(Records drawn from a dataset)
————

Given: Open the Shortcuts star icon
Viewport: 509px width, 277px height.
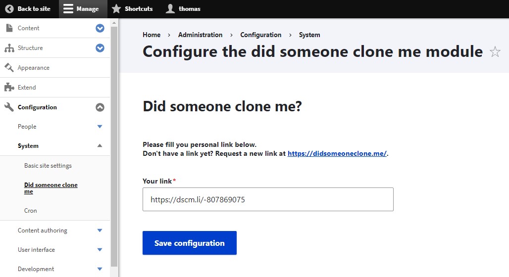Looking at the screenshot, I should click(116, 9).
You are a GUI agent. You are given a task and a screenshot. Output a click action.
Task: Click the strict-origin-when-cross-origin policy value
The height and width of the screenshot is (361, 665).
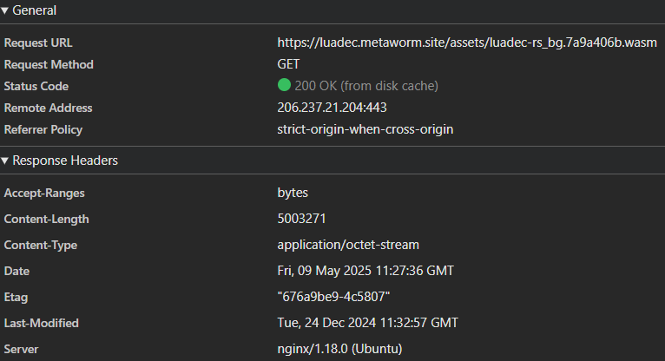pyautogui.click(x=365, y=129)
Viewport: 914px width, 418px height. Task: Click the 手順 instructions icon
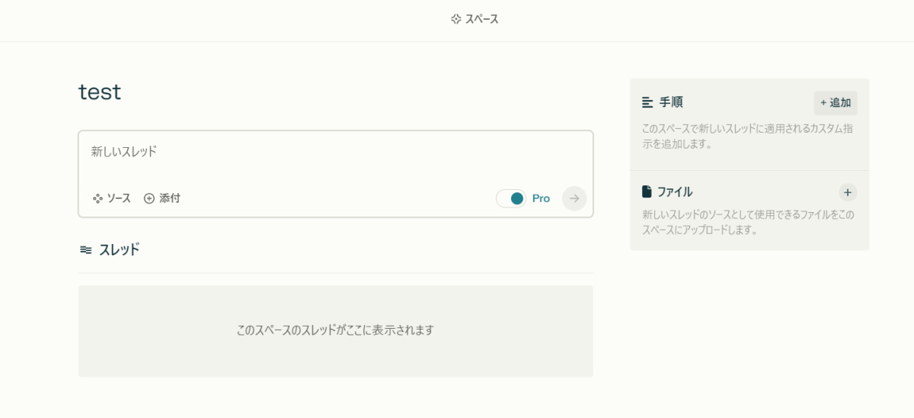pos(647,102)
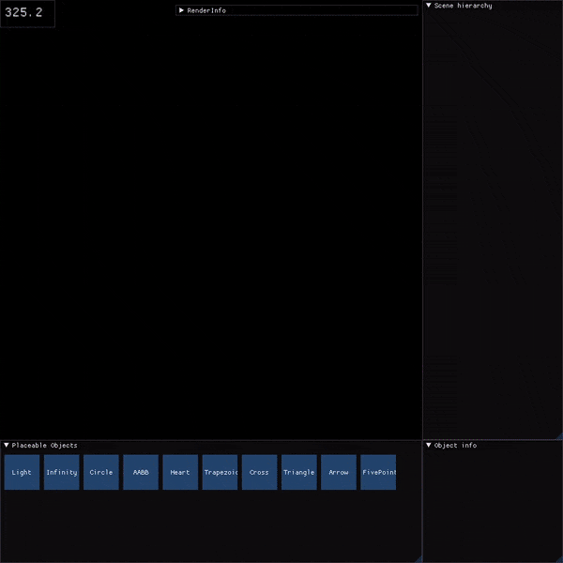This screenshot has width=563, height=563.
Task: Select the Arrow shape button
Action: [338, 472]
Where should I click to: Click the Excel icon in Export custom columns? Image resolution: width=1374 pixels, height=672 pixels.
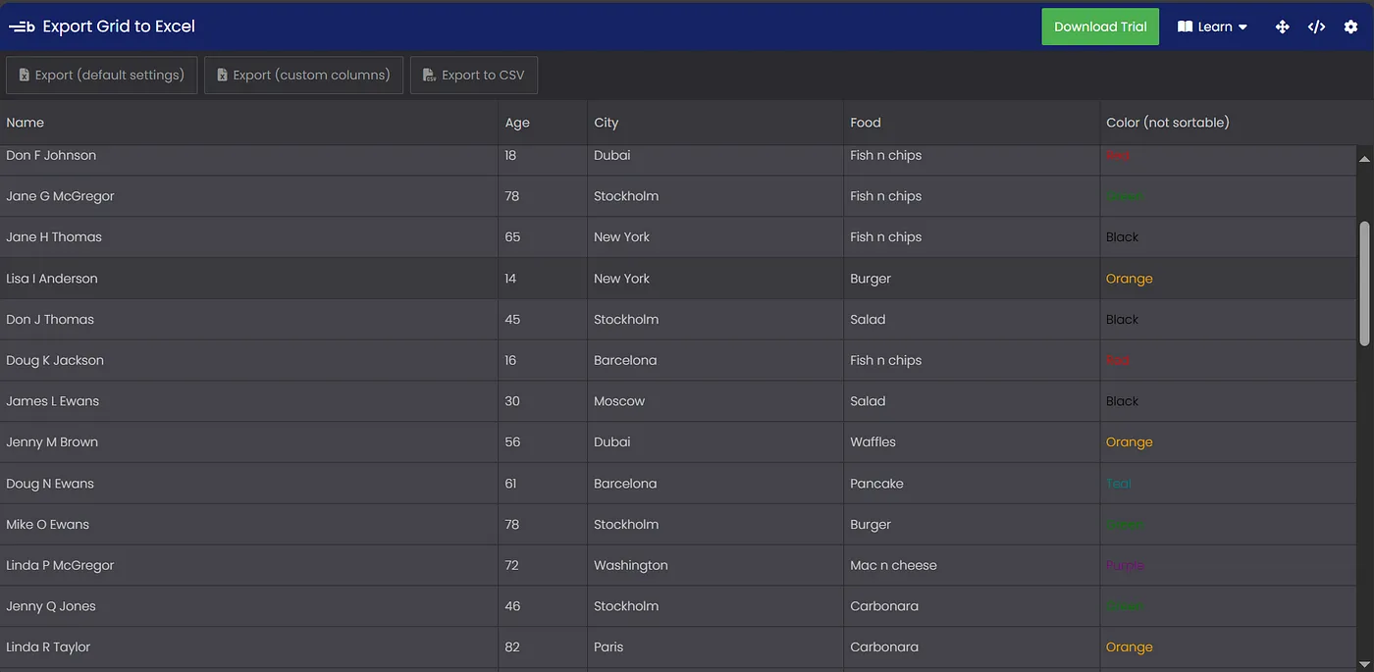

————

With the pictures omitted, print precisely the lines from the one with "The height and" to the final line of the records, both included.

- **Response area**
The height and width of the screenshot is (361, 665).
pyautogui.click(x=365, y=129)
Viewport: 914px width, 418px height. Task: Click the 手順 instructions icon
pos(647,102)
This screenshot has width=563, height=563.
Task: Select the Arrow shape button
Action: [338, 472]
Where should I click to: Click the Excel icon in Export custom columns? Image resolution: width=1374 pixels, height=672 pixels.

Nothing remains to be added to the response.